She had carefully curled gray hair and wore granny glasses - the kind you sometimes see perched on a grandmother's nose. I remember the lush garden she had out the back door and the homey smell of a roast cooking when we arrived for a visit. Her modest house was neat and orderly with the grocery bags carefully folded and stacked in the closet.
I was only 8 when her funeral was quietly arranged. It was some years later I learned that my grandmother had committed suicide.
It's an incongruous image, I know. A grandma is supposed to be that safe haven in a child's life, a sweet-smelling perfume that lingers in the room after she's taken the plate of cookies back to the kitchen, a smudge of lipstick left on a cheek, a wink that says bedtime will be a little later that night so a few more fireflies can be caught.
Grandmothers are not supposed to be the kind of people to take their own lives.
Yet, in my late teens, I began to understand what could impel my grandmother to such an act of desperation. I was laboring under my own mental burdens - a hereditary predilection, I was told, toward instability and depression. There was no real logic for the darkness that so engulfed me, but knowing that alone wasn't enough to release me from it, either.
I was told my grandmother was an avowed atheist. At the time I was battling these bouts of depression, I wasn't sure a God existed, either. I had gone to several Sunday Schools, including one in a Christian Science church, so I had heard about God. It's just that in the middle of this pervasive discouragement, I didn't think I could feel the presence of God.
Maybe God existed for other people. Just not for me or my grandmother.
Looking back on my emergence from that turbulent period, I can see that it wasn't my efforts that lifted me out of those self- destructive impulses. I don't recall even having the inclination to do so. It was more that evidence of God's love was breaking into my life like sunlight piercing through an overcast sky.
Almost daily there was some indication of good going on: a teacher's kind remark, a friend's thoughtful invitation, the coziness of a cat curled up on my chest. Love, tenderness, joy - all these were companioning me, even if I wasn't outwardly acknowledging it.
Without realizing it, I was experiencing the tender persistence of the Christ message - the unquenchable love of God for each one of us.
Mary Baker Eddy celebrated this transcendent power to dissipate the "murky clouds" of human experience in a poem called "Christmas Morn." Christ, she wrote, is that "gentle beam of living Love,/ And deathless Life!" ("Poems," p. 29).

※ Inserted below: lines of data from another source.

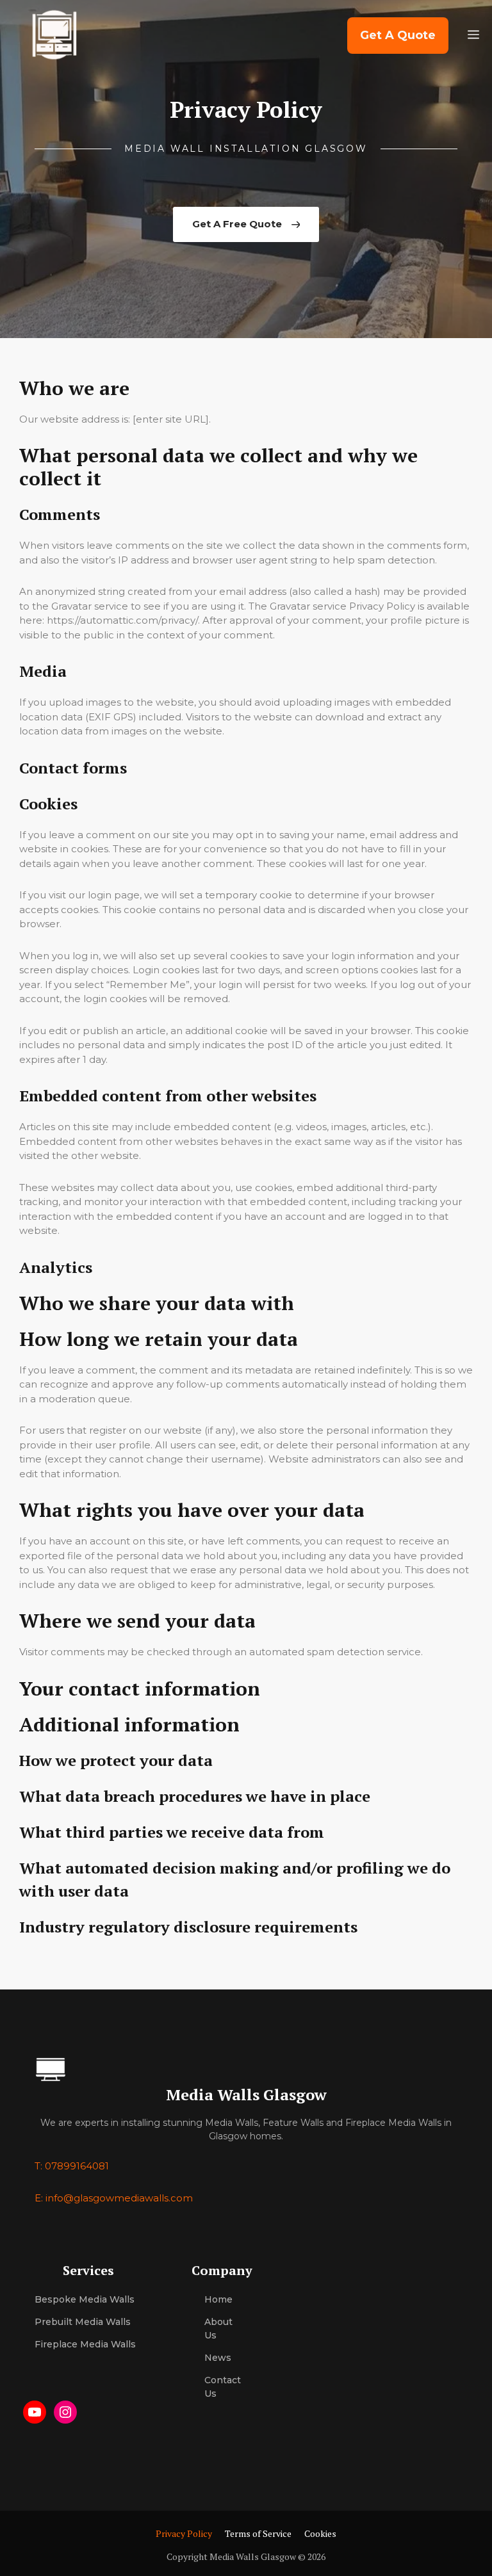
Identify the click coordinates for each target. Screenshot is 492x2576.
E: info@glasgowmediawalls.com (114, 2198)
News (217, 2357)
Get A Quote (398, 35)
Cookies (320, 2533)
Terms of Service (258, 2533)
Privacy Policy (184, 2533)
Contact (222, 2380)
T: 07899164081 (72, 2166)
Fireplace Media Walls (85, 2344)
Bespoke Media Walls (85, 2299)
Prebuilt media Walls (83, 2322)
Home (218, 2299)
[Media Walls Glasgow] (53, 35)
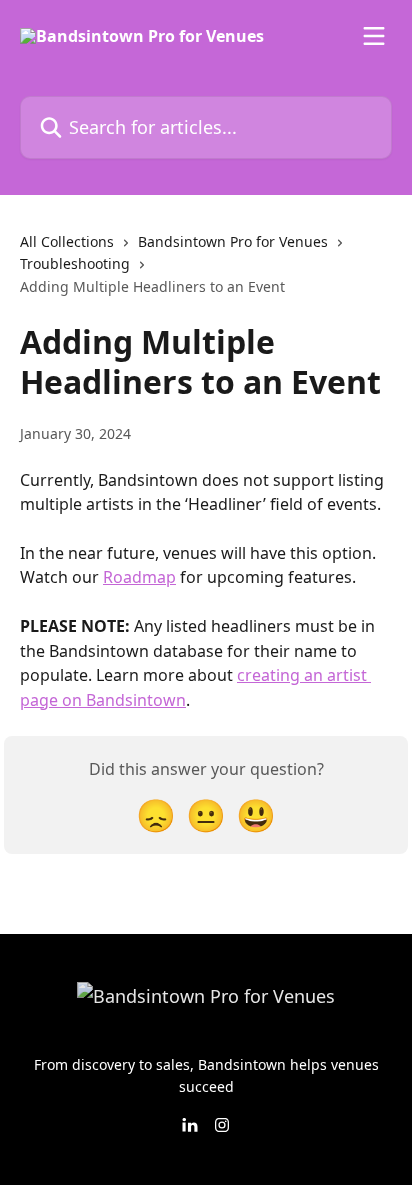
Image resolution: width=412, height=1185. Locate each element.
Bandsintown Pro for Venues (233, 241)
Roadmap (139, 577)
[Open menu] (374, 36)
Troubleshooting (75, 263)
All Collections (67, 241)
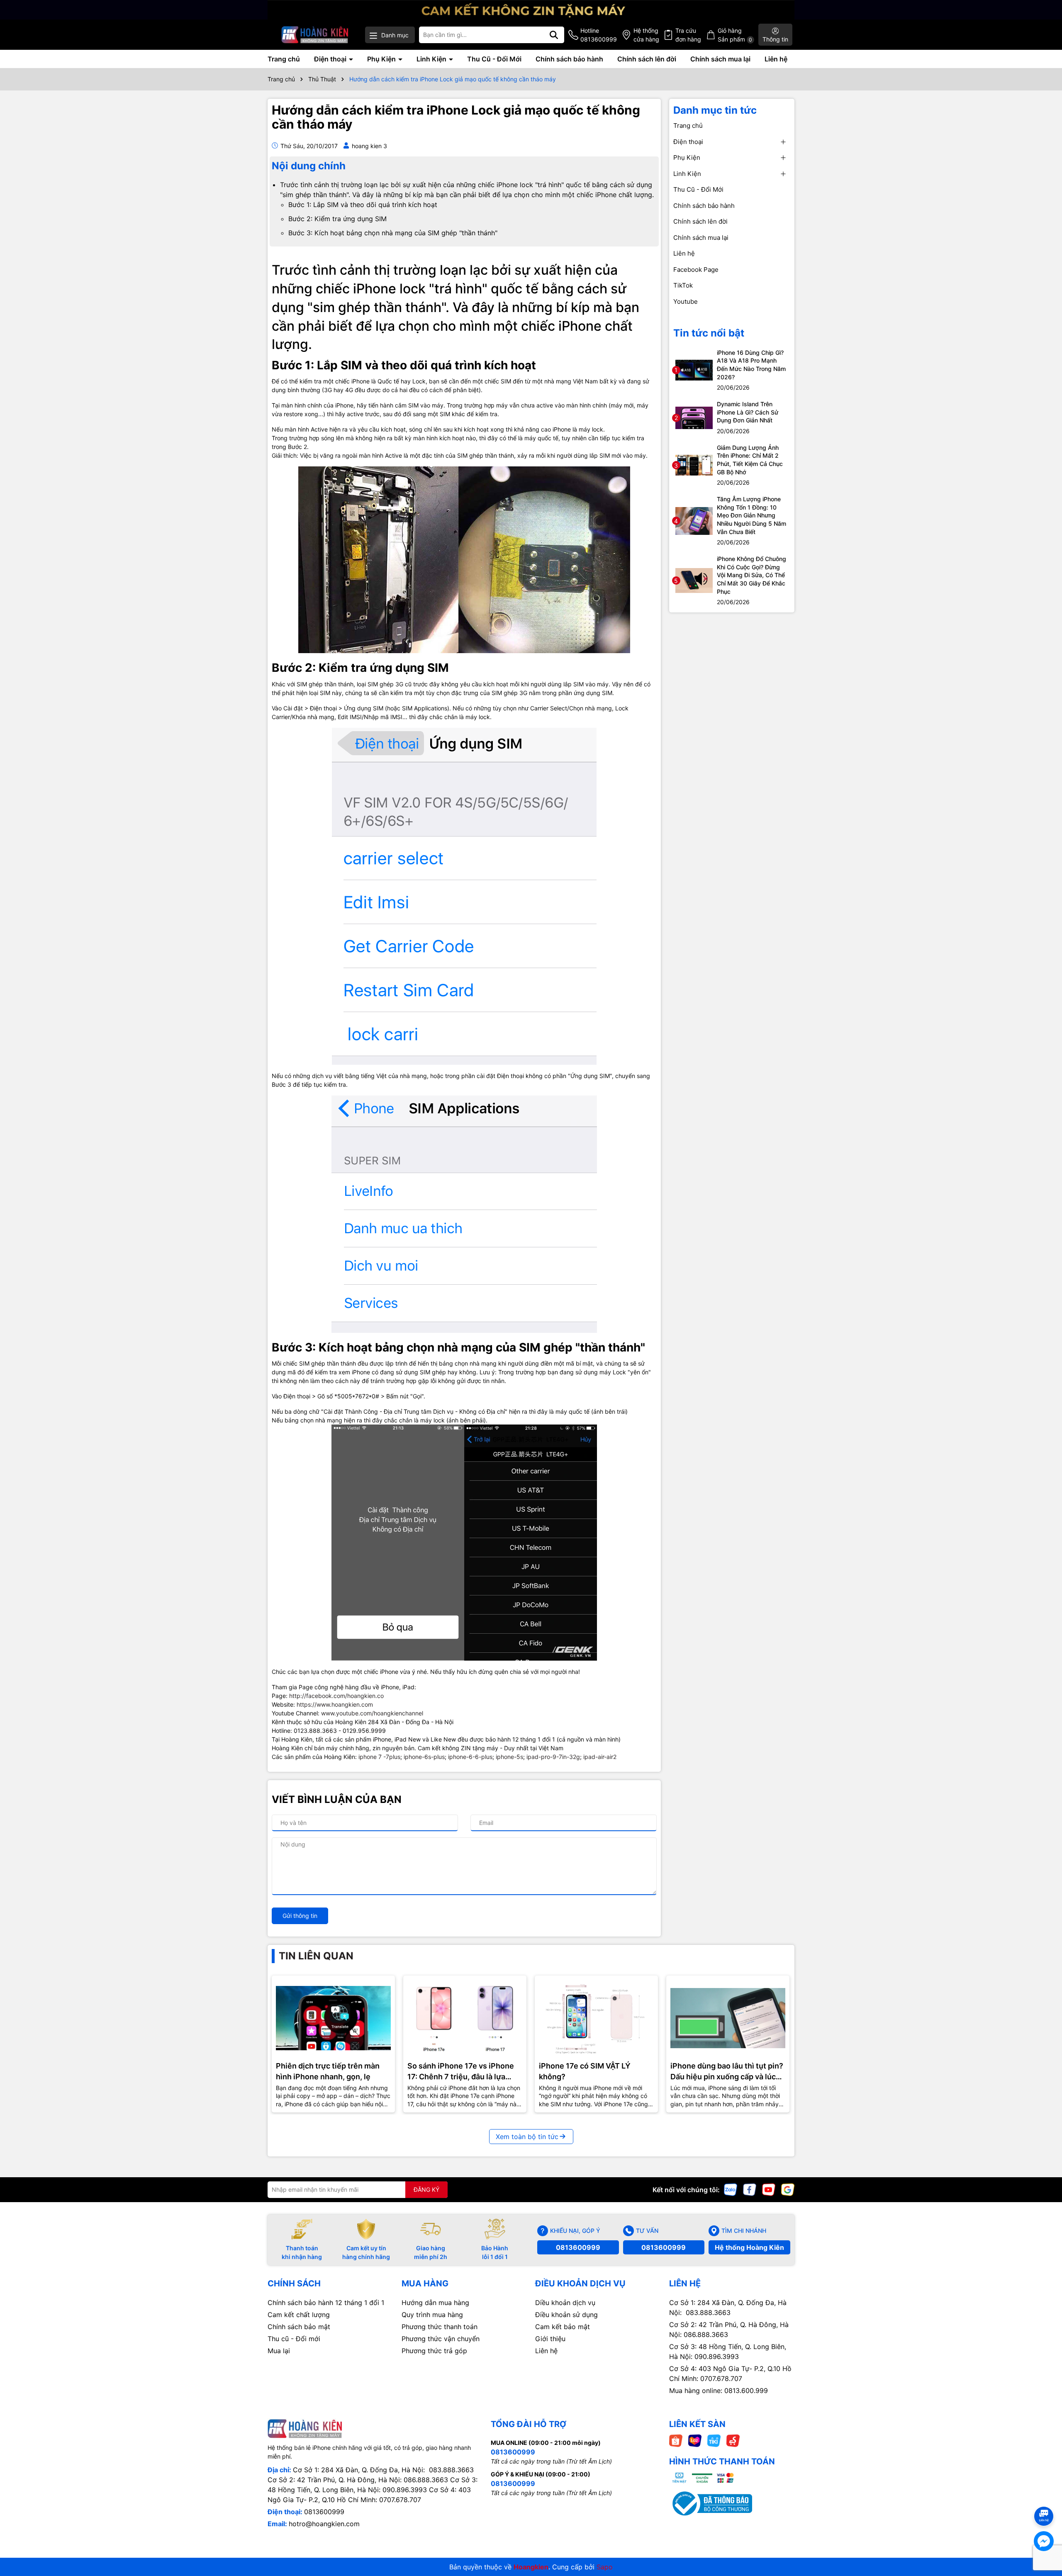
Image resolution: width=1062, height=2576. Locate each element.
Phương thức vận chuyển (441, 2338)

The Christ, Truth, that Jesus lived and shared with humanity has an abiding power to penetrate the darkness felt in any life and to awaken us to a deeper sense of our own value, purpose, and mission here and now. We become aware of God's presence in our lives, and the spiritual love and approval that pour in with that realization.
In turn, we can't help reflecting a measure of that gentle beam of living Love and deathless Life to others, encouraging them and strengthening their ability to perceive the divine light in their own lives.

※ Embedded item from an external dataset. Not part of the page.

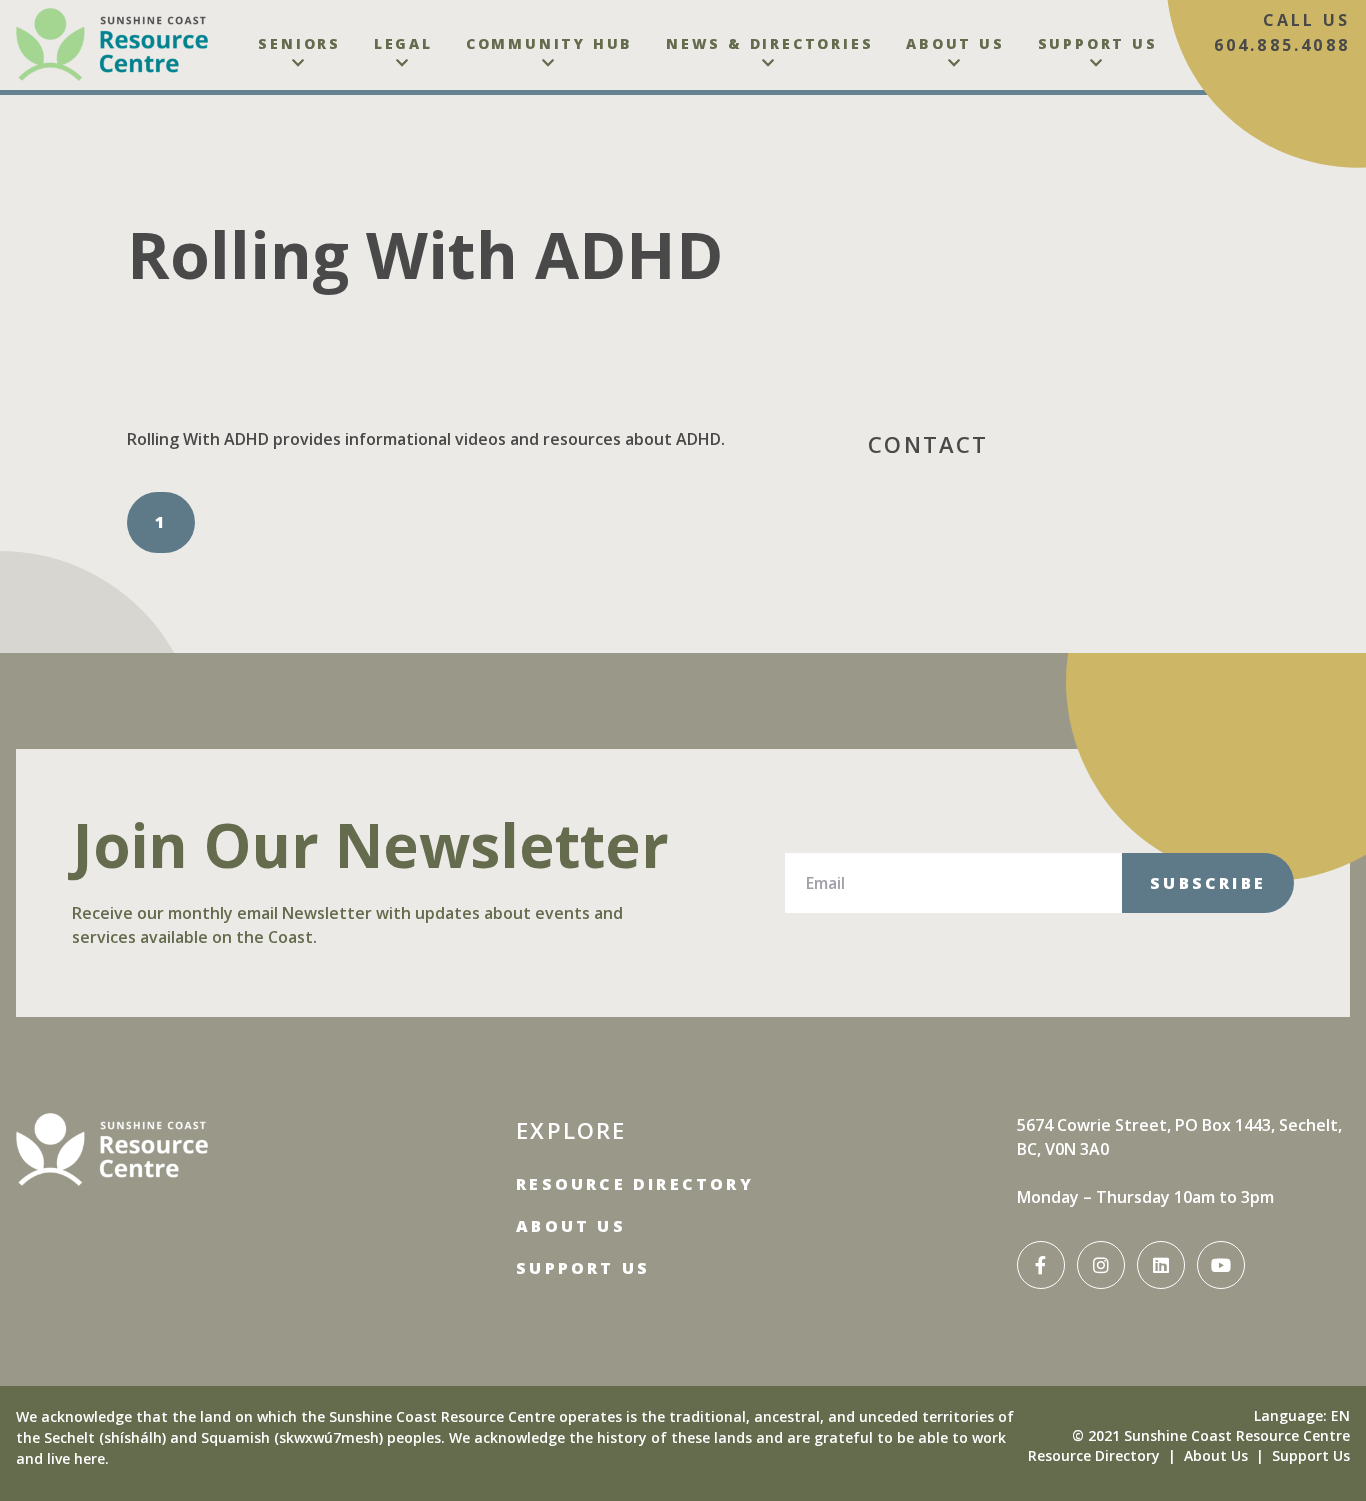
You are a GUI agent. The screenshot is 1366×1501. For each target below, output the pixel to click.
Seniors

No one remains untouched by God's love. I have gained a deep confidence that even my grandmother has since learned of her own relation to the deathless Life of Christ; that has rediscovered her precious worth as a daughter of God.
And that tattered way of thinking I used to wrap myself in is like an old coat I've left behind. It's hard to remember I ever even wore it. The consciousness and conviction I feel in my - our - inseparability from divine Love clothe me with fresh joy each day. As the prophet Isaiah sang, the Christ message has given me a new wardrobe: "the garment of praise for the spirit of heaviness" (Isa. 61:3).